■ WHAT THE TASK REQUIRES
Update the lines running from the one containing "Click the Telnet, Rlogin, SNMP, Gopher cell" down to the one containing "pos(1310,300)", both included, by replacing "Propose new time" with "Tentatively accept" and leaving everything else unchanged.

Stored data entries:
◆ ◆ ◆ ◆ ◆
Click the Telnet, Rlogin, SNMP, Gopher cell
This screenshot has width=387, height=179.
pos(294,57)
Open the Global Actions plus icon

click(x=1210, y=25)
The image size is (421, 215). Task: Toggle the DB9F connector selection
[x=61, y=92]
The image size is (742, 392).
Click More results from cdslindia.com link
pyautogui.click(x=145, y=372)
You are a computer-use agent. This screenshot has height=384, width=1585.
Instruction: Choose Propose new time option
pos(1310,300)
◆ ◆ ◆ ◆ ◆
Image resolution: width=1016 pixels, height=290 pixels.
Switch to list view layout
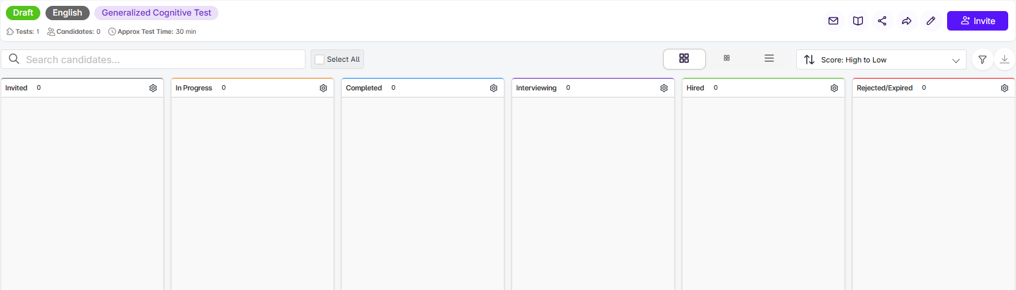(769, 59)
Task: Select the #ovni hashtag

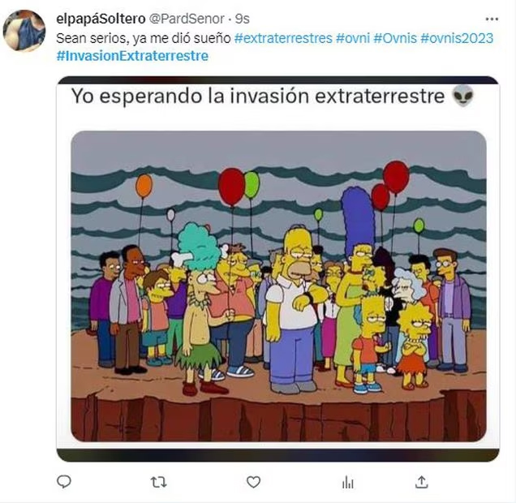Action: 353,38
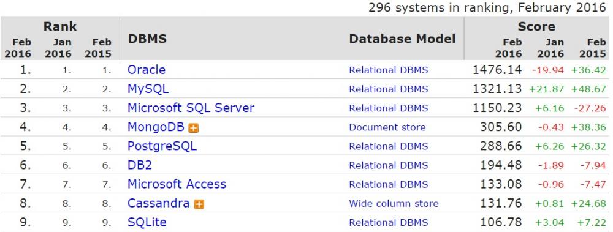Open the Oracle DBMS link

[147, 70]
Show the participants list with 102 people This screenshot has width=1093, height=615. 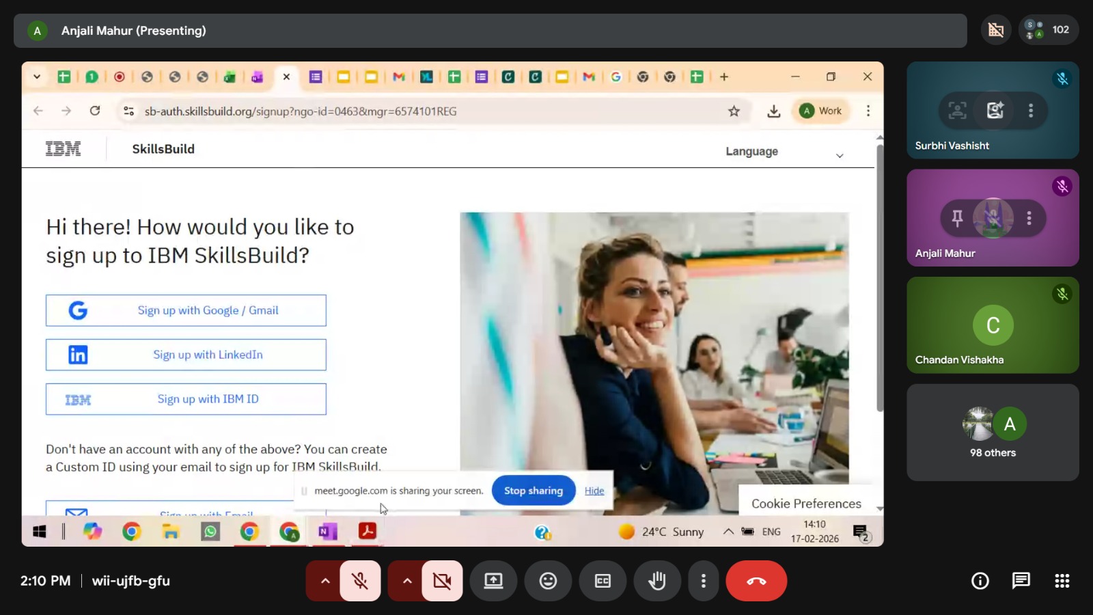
◆ ◆ ◆ ◆ ◆
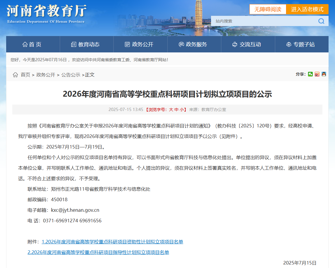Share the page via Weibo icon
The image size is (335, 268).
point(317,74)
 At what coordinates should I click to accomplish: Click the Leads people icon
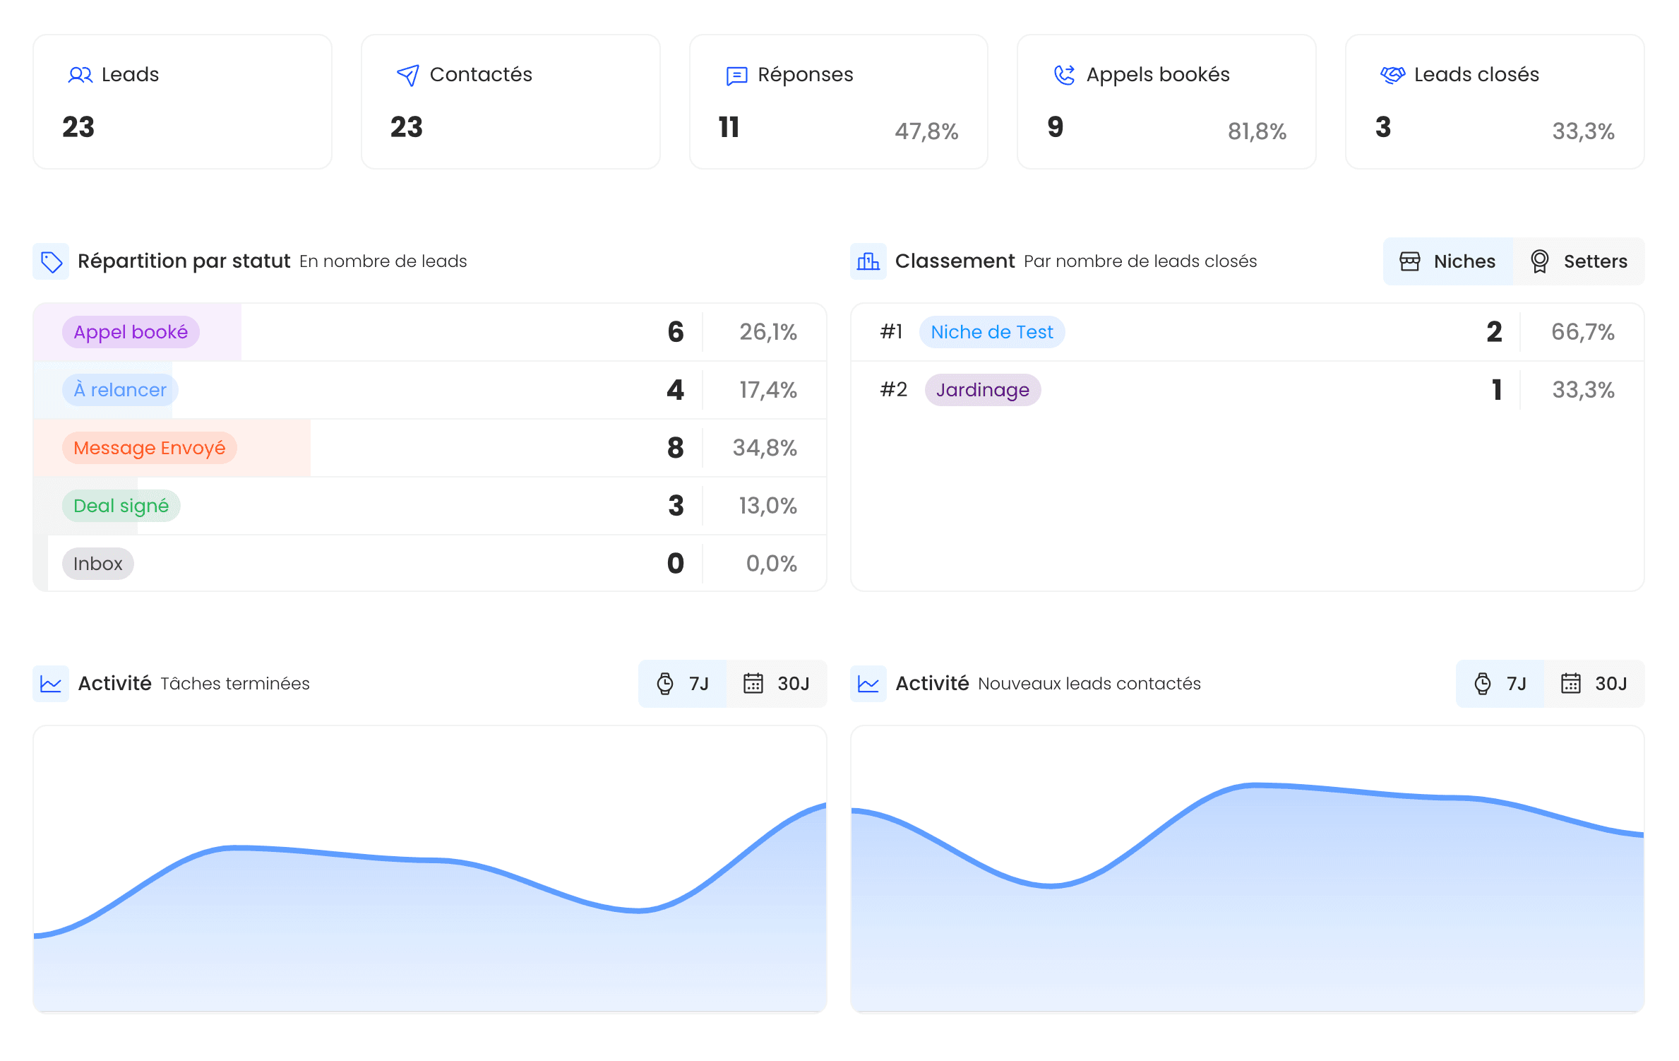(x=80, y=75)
◆ ◆ ◆ ◆ ◆
■ FINISHED ANSWER
Click the Telnet, Rlogin, SNMP, Gopher cell
This screenshot has width=387, height=179.
pos(294,57)
Open the Global Actions plus icon

click(x=1210, y=25)
The image size is (421, 215). Task: Toggle the DB9F connector selection
[x=61, y=92]
The image size is (742, 392).
Click More results from cdslindia.com link
pyautogui.click(x=145, y=372)
You are a computer-use agent. This screenshot has height=384, width=1585.
Instruction: Choose Tentatively accept option
pos(1310,300)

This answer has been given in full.